Now that the current inter-DAC is nearly done, the normally less-nonexistent level of blogging will resume.
Something that puzzles me about Orion, and about aerospace engineering programs in general, is why it seems every last organizational thing has to be reinvented with every new project.
LM has a pretty extensive process documentation organization, which promulgates company-standard procedures for even the most mundane of business activities. It also has a separate organization whose focus is specifically on engineering process improvement, through the creation of CAD tools and processes and the like.

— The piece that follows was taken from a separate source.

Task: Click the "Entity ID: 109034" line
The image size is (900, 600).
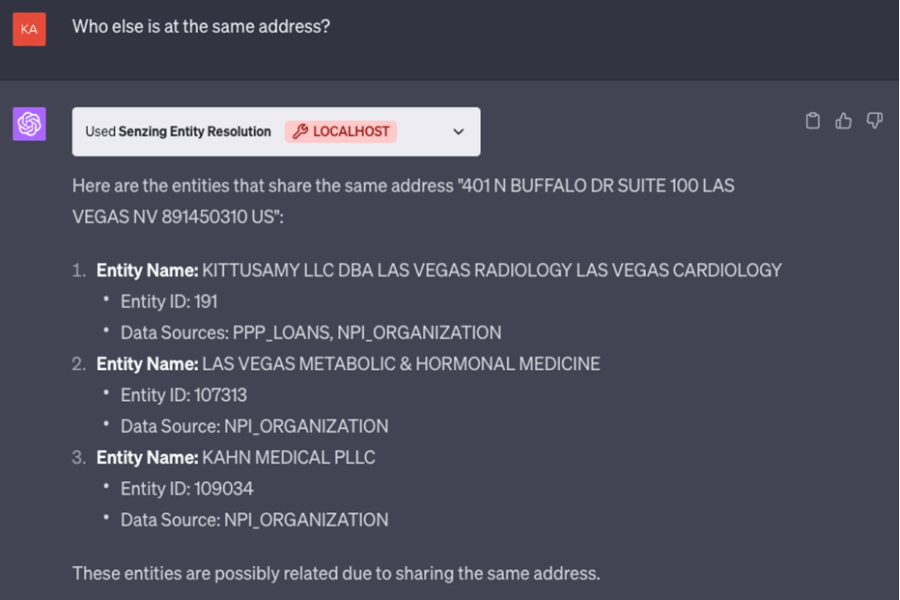Action: point(187,489)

So why, I have to wonder, has every project I have ever worked on with LM (X-33, VentureStar, ET, CEV/Orion, among others) started from scratch with everything from numbering schemes to release processes to configuration management to data vaulting to drawing formats and standards to basic skill mix and team structures? You’d think that after so many decades that a lot of this stuff would have become routine by now — revised periodically as new technology becomes available, of course, but not built anew every time.

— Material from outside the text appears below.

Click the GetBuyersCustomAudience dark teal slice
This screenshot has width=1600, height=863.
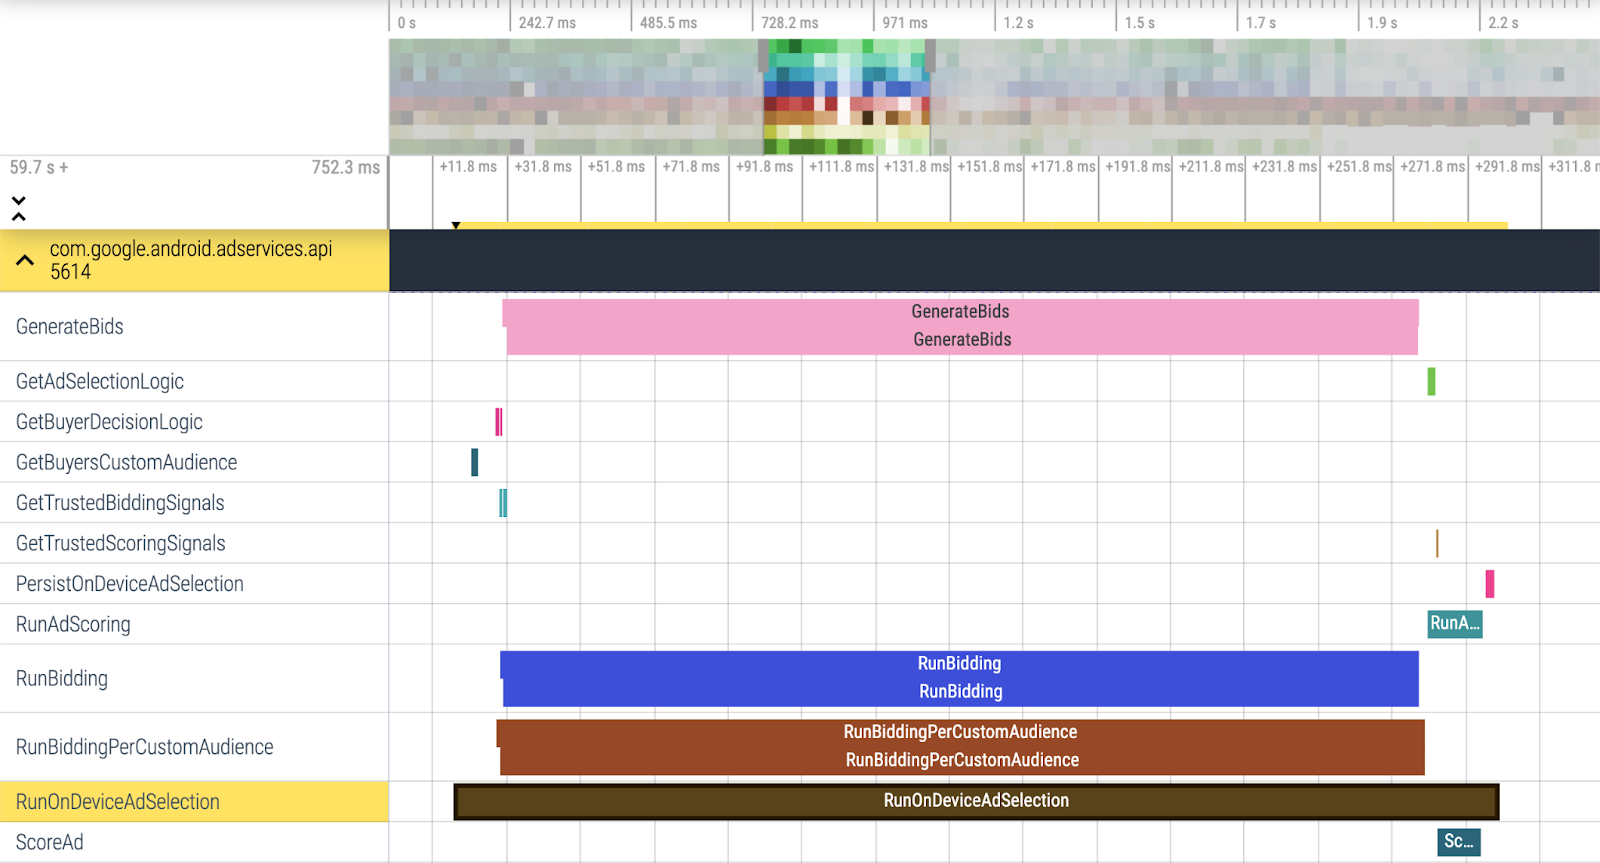click(474, 462)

A counter argument to this — and one I used frequently when confronted with the All-Encompassing Michoud Excuse for Not Improving Processes: “That’s the way ET does it” — is that one ought to take advantage of the start of a new program to incorporate the lessons learned from other programs, thereby continuously improving the way business is done. Unfortunately, there doesn’t seem to be a middle ground between status quo and Year Zero when it comes to these things.
If LM were smart, it would set up a “project in a box”, with all of the essential organizational elements defined and ready to go. Or rather, a handful of such packages, designed for projects of different sizes, from small R&D efforts up to major production programs.